# Hunters per acre?



## SgtSlaughter (Oct 30, 2006)

My guideline that I set for my property was one person to every ~30 acres. The years before I owned it the ratio was one person to every ~19 acres and that just seemed too crowded.

I think the number of acres per hunter is pretty subjective based on the property itself.


----------



## Ferg (Dec 17, 2002)

2 on 20 - 

ferg....


----------



## wagoneer (Nov 22, 2004)

One thing you may want to keep in mind is how many deer the area has and how that will relate to your success. For example, some areas of NLP (my area included) are estimated at 25 deer per square mile. At that rate, you really only 'support' one deer on 30 acres 

(25 dr per sqmi/640 acre per sqmi)x 30 acres = 1.17 deer

That would equate to 2 hunters with a 50% success rate, but that would nearly clean the place out. Obviously deer are not evenly spread across land, so if you have a good bedding area, food sources, or are on a travel route you can beat the numbers.


----------



## KalamazooKid (Jun 20, 2005)

For me, 2 hunters on 48 acres max - especially if gun hunting. Bow hunting .... maybe 3.

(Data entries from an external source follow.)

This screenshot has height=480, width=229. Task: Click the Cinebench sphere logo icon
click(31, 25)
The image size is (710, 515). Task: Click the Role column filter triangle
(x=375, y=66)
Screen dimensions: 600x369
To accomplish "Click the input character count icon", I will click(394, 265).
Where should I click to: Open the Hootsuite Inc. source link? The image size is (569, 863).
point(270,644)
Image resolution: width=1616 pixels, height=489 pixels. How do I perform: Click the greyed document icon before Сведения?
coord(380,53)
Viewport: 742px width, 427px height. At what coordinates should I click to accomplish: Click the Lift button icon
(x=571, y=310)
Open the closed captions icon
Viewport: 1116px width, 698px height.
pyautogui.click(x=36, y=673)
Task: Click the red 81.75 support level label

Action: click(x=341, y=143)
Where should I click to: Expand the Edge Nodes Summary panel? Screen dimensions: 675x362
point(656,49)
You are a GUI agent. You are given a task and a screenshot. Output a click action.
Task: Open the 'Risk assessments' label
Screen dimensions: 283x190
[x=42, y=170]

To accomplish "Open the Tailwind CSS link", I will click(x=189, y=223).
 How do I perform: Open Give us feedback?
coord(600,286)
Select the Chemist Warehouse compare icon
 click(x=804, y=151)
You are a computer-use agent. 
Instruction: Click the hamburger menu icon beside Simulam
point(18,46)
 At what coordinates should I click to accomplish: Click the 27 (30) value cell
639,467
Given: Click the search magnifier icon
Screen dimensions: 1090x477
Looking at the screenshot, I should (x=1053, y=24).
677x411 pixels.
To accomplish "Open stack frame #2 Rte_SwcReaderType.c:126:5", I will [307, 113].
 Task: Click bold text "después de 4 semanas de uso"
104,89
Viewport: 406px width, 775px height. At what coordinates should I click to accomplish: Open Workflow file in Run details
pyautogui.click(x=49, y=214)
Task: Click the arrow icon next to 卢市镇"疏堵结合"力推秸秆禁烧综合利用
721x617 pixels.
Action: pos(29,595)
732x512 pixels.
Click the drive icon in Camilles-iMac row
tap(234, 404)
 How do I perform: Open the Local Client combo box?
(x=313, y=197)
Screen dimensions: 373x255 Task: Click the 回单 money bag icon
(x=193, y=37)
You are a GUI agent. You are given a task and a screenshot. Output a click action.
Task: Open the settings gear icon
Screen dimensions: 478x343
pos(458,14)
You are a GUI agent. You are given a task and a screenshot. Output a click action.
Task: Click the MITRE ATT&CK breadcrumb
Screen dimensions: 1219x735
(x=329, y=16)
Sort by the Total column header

As others have mentioned, you really have to obviously consider the safety issue but also how you're crowding the deer.


----------



## Ralph Smith (Apr 1, 2003)

I'd say 1 for every 20 acres, not that you could hunt more depending on lay of land, but if you get too many people in a area all the time, thats just too much scent from humans in an area and the deer will put the 2 together and change their patterns.


----------



## rvogel44 (Dec 30, 2006)

Thanks for all that replys! I now know I need to find more acres to buy or lease.


----------



## Gilbey (Oct 26, 2005)

Being in the UP must be pretty different. I have 40, and would only even think of maybe one other person.


----------



## TrekJeff (Sep 7, 2007)

Biggest thing is the lay of the land and where your shooting zones are. If you have valleys and hill tops you can safley place more hunter than over flat land. We hunt 6-7 on our 40, but it's full of hills and valleys. We place stands at the corners facing away from center and two others over looking some nice valley funnels.
If everyone needed thier own 30 acres per person half of the hunters in the state wouldn't be hunting...then again there's always state land...hahaha


----------



## 1fife (May 7, 2001)

What is ideal and what can you do-are two different Q's

what can you do
1 for every 10 

what is ideal
1 per 20


----------



## Sam22 (Jan 22, 2003)

the particular parcel I hunt, we junt 4 or five, on 220 (or maybe it's more). If it was my land.. I would do one per 40, over crowding sucks.


----------



## Ole Spike (Nov 22, 2004)

30 to 40 acres per hunter. Any more than that makes me nervous, and I'm not a nervous type guy.


----------



## Anderson (May 17, 2005)

There are 6 hunters with in 120 acres and that makes me nervous. Any wounded deer and tracking screws up the other hunters as well as the leave @ 10, return @ 2 crowd. We also have 8 hunters on 1500 acres and thats heaven as far as hunter density. Now if the deer density was the same.....


----------



## swampbuck (Dec 23, 2004)

ahhhh..... the joys of private property.

among our group of public land hunters the spacing is about a half mile.


----------



## trailboss (Jan 24, 2003)

I almost feel guilty, I have 18 acres at home but I give that to a friend and I go to the UP where I have about 2 square miles with only me on it.


----------



## donahue5668 (Sep 25, 2007)

we have 60 acres. 4 stands 1 tripod, but only me and my uncle hunt it sometimes my dad. I wouldnt want anymore out there


----------



## vans (Jan 26, 2006)

Average deer population per sq. mile is around 20 deer, this is a managed goal so populations WILL vary, I figure 640 acres in a square mile and depending on your habitat you may be hunting 1.50 deer on your 30 acres, 

1.50 deer= 1 doe and yearling 
Guns, ammo, stands etc-3-5000.00
Getting away from the house-PRICELESS


----------



## dcure2002 (Nov 8, 2007)

As has already been said, depends on the lay of the land. But I have always been told a good rule of thumb for rifle hunting is no more than 1 per 10 acres with a perfect layount. so 3


----------